*** Block opens ***
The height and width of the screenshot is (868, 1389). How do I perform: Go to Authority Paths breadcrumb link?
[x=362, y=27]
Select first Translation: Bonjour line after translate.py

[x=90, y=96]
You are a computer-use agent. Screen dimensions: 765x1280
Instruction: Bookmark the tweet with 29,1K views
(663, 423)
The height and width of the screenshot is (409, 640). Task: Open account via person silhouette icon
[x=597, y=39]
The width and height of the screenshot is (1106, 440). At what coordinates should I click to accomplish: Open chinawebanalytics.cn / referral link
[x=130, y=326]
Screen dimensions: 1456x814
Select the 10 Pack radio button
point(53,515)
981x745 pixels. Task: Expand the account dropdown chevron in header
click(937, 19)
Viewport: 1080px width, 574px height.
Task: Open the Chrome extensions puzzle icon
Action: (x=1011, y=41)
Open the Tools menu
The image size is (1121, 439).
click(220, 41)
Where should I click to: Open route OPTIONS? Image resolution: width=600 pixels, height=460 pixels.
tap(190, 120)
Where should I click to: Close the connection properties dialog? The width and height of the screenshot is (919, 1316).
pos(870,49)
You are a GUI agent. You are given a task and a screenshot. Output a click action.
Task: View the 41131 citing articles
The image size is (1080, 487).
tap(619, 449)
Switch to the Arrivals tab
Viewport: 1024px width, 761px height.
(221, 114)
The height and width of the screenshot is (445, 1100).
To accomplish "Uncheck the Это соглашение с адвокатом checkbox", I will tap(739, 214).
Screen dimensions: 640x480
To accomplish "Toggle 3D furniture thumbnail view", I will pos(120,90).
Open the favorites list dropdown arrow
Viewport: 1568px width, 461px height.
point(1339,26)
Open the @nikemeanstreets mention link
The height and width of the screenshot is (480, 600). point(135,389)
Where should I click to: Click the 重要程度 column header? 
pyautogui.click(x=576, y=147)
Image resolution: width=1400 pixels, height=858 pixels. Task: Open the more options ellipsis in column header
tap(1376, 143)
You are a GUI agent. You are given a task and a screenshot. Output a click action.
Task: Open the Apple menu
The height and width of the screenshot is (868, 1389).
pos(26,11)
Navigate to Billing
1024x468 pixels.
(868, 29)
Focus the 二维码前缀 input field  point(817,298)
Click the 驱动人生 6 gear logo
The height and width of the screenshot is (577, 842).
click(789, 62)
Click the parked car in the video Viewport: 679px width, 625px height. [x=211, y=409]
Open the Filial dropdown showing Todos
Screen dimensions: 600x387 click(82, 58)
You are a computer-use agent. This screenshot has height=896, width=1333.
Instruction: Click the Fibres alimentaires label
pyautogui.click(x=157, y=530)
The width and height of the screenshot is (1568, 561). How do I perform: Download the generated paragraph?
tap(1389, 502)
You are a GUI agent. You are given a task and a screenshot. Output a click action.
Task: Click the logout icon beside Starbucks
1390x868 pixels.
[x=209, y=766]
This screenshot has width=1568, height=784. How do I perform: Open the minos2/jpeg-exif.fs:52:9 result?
*** Block closes ***
Return the listing above word for word.

The height and width of the screenshot is (868, 1389). How do I perform: Go to Authority Paths breadcrumb link?
[x=362, y=27]
Select first Translation: Bonjour line after translate.py

[x=90, y=96]
You are a computer-use agent. Screen dimensions: 765x1280
Instruction: Bookmark the tweet with 29,1K views
(663, 423)
The height and width of the screenshot is (409, 640). Task: Open account via person silhouette icon
[x=597, y=39]
The width and height of the screenshot is (1106, 440). At what coordinates should I click to accomplish: Open chinawebanalytics.cn / referral link
[x=130, y=326]
Screen dimensions: 1456x814
Select the 10 Pack radio button
point(53,515)
981x745 pixels. Task: Expand the account dropdown chevron in header
click(937, 19)
Viewport: 1080px width, 574px height.
Task: Open the Chrome extensions puzzle icon
Action: (x=1011, y=41)
Open the Tools menu
The image size is (1121, 439).
click(220, 41)
Where should I click to: Open route OPTIONS? Image resolution: width=600 pixels, height=460 pixels.
tap(190, 120)
Where should I click to: Close the connection properties dialog? The width and height of the screenshot is (919, 1316).
pos(870,49)
You are a GUI agent. You are given a task and a screenshot. Output a click action.
Task: View the 41131 citing articles
The image size is (1080, 487).
tap(619, 449)
Switch to the Arrivals tab
Viewport: 1024px width, 761px height.
(221, 114)
The height and width of the screenshot is (445, 1100).
To accomplish "Uncheck the Это соглашение с адвокатом checkbox", I will tap(739, 214).
Screen dimensions: 640x480
To accomplish "Toggle 3D furniture thumbnail view", I will pos(120,90).
Open the favorites list dropdown arrow
Viewport: 1568px width, 461px height.
point(1339,26)
Open the @nikemeanstreets mention link
The height and width of the screenshot is (480, 600). point(135,389)
Where should I click to: Click the 重要程度 column header? 
pyautogui.click(x=576, y=147)
Image resolution: width=1400 pixels, height=858 pixels. Task: Open the more options ellipsis in column header
tap(1376, 143)
You are a GUI agent. You are given a task and a screenshot. Output a click action.
Task: Open the Apple menu
The height and width of the screenshot is (868, 1389).
pos(26,11)
Navigate to Billing
1024x468 pixels.
(868, 29)
Focus the 二维码前缀 input field  point(817,298)
Click the 驱动人生 6 gear logo
The height and width of the screenshot is (577, 842).
click(789, 62)
Click the parked car in the video Viewport: 679px width, 625px height. [x=211, y=409]
Open the Filial dropdown showing Todos
Screen dimensions: 600x387 click(82, 58)
You are a computer-use agent. This screenshot has height=896, width=1333.
Instruction: Click the Fibres alimentaires label
pyautogui.click(x=157, y=530)
The width and height of the screenshot is (1568, 561). How do I perform: Download the generated paragraph?
tap(1389, 502)
You are a GUI agent. You are given a task and a screenshot. Output a click action.
Task: Click the logout icon beside Starbucks
1390x868 pixels.
[x=209, y=766]
This screenshot has width=1568, height=784. How do I perform: Open the minos2/jpeg-exif.fs:52:9 result?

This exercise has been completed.